Crossing Europe 2014: Under the Skin

Zuallererst einmal bleibt mir nichts anderes zu sagen als „Wow!“. „Under the Skin“ ist ein Film, der seinem Namen alle Ehre macht und der den heutzutage viel zu leichtfertig verwendeten Begriff „Film“ noch verdient. Es ist schon einige Zeit her, seit ich das letzte Mal etwas anderes als ein visuell hinterlegtes Hörbuch genießen durfte. Die Romanvorlage von Michel Faber (dt. Titel: Die Weltenwanderin) wurde hier gekonnt umgesetzt.

Vorweg möchte ich sagen, dass dies sicherlich kein Film ist, der jeden ansprechen wird, wobei ich auch nicht glaube, dass er dies möchte, dafür denke ich liegt das Selbstverständnis zu stark in dem Bereich der Konzeptkunst.

Nun ein paar Worte zur Handlung: Die überirdische Schönheit Laura (Scarlett Johansson) ist eine Femme Fatale par excellence.
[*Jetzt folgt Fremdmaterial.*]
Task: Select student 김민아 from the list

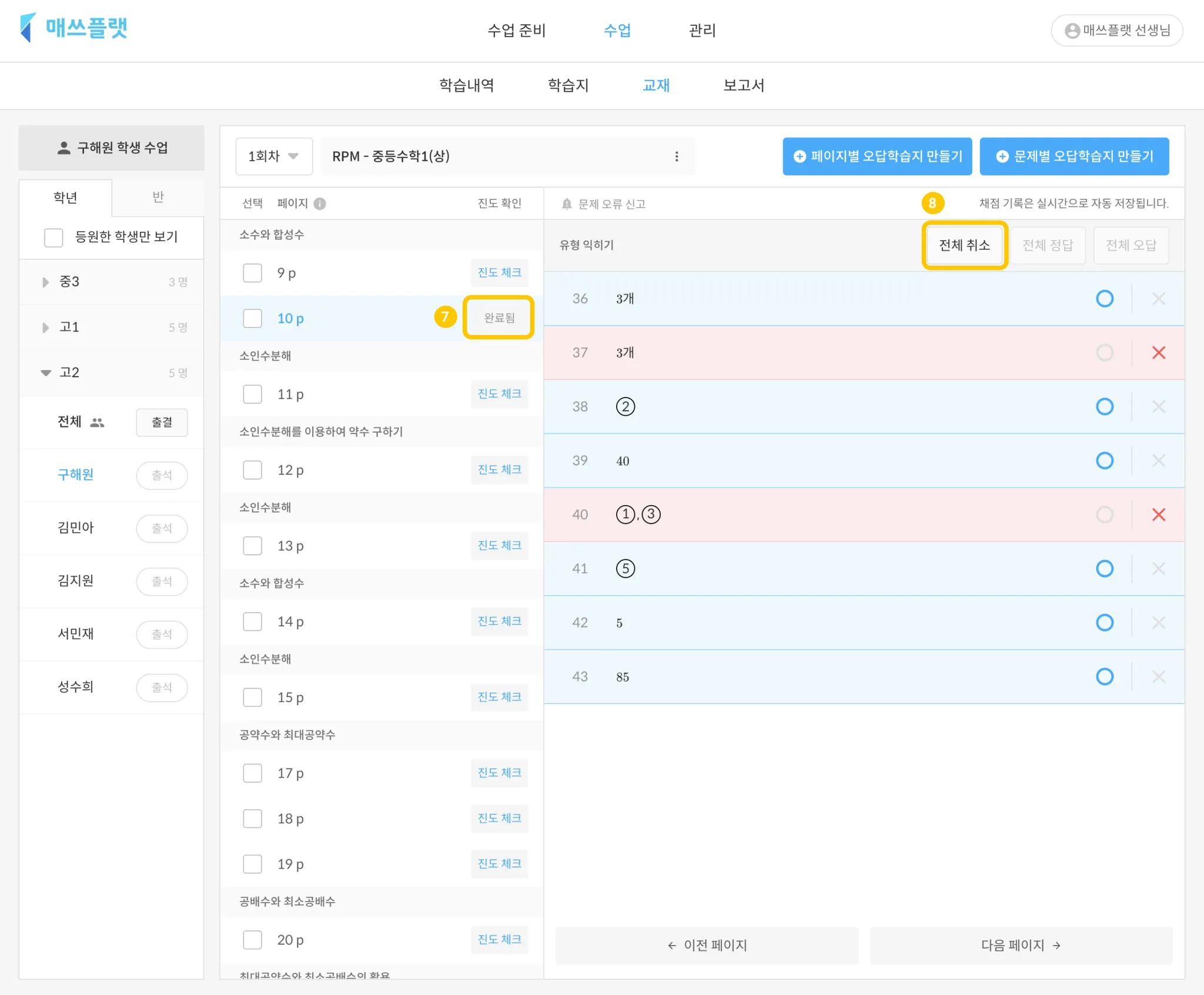Action: 76,528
Sie streift einsam durch die Nächte, stets auf der Suche nach einem neuen, zu verführenden Mann. Fündig wird sie dabei jede Nacht, vielleicht nicht beim ersten Versuch, aber dennoch. Unterstützt wird sie dabei von einem ebenso schweigsamen wie finsteren Motorradfahrer.

Die Dialoge sind trotz des Vokabulars eher schlecht zu verstehen, aufgrund der undeutlichen Aussprache und des schottischen Akzents wird dem Seher einiges an Übung abverlangt. Sie bleiben jedoch zu jedem Zeitpunkt stimmig und sollten schon allein durch die geringe Anzahl an Dialogen niemanden abschrecken.
Ansonsten lässt der Film durch bewusste Abstraktion der Konversation und unterstützender Erzählformen sehr viel Raum für Interpretation, sodass ein aktiv MIT-denkender Zuschauer gefordert, wenn nicht gar vorausgesetzt ist. Wer eine einfache und klar verständliche Geschichte in ebensolcher Aufmachung mag, dem sei von diesem Film abgeraten.
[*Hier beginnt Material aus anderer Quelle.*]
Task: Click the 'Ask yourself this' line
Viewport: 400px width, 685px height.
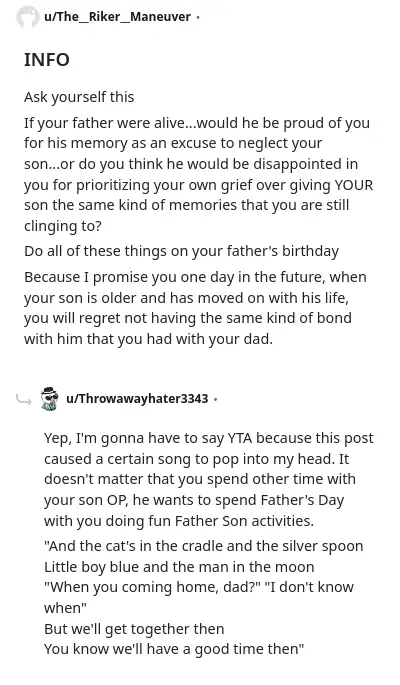Action: tap(79, 97)
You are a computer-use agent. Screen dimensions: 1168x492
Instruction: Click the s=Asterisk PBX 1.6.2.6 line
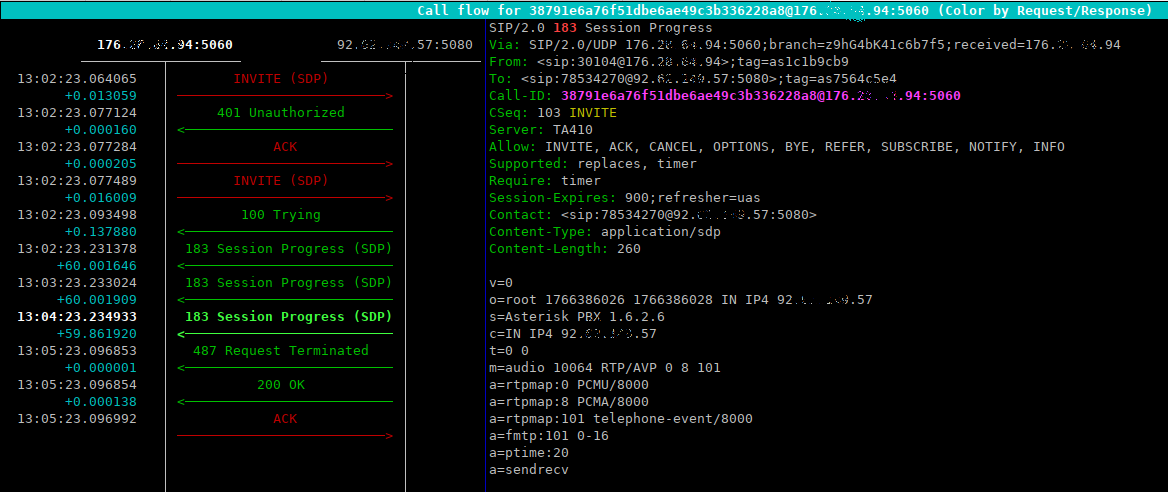[572, 317]
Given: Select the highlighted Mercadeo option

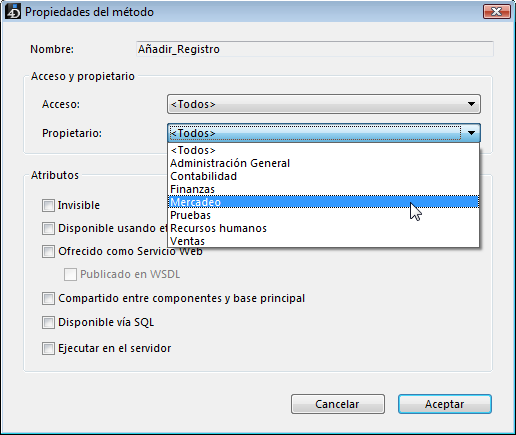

Für die meiner Meinung nach überaus gelungene audiovisuelle Umsetzung zeichnen sich Jonathan Glazer („Sexy Beast“ 2000, „Birth“ 2004) und Mica Levi („Micachu“, Singer-Songwriterin, Komponistin und Produzentin) verantwortlich. Für die Romanadaption brauchte Glazer zehn Jahre und mehrere verschieden Versionen, bis er es zu der endlich im vergangenen Jahr erschienen Version brachte. Mica Levi ergänzt die starken Bilder äußerst stimmig durch ihren minimalistischen Score: wenn beispielsweise Scarlett Johansson’s laszive ihr Opfer verführt während ein Orkan von Streichern bedrohlich die Szenerie untermalt.
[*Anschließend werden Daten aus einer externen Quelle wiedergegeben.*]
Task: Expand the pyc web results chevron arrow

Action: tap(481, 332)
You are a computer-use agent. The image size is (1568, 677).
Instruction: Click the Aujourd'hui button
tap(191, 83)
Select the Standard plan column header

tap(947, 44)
Der Science-Fiction-Thriller ist von der ersten Minute fesselnd, da er eine herrlich bedrohliche Grundstimmung aufbaut, die sich bis zu dem Ende auf gleichen Niveau hält. Der Film verzichtet weitgehendst auf übertriebene Effekthascherei, sondern setzt auf das ästhetische Zusammenspiel von Bild und Ton, welche sich zu einem berauschenden bis ekstatischen Strudel vereinen, der dazwischen von ruhigen Passagen gebrochen und somit auf einem aushaltbaren Niveau gehalten wird. Sonst würde es wahrscheinlich zu einem regelrechten Overkill der Eindrücke kommen. Überhaupt werden einige sehr starke Szenen geboten, die unter die Haut gehen und sich intensiv in das Gedächtnis brennen.

Alles in allem ein intensives Werk, das ich einem offenen und das Medium Film auch als Kunstform verstehenden Publikum empfehlen kann.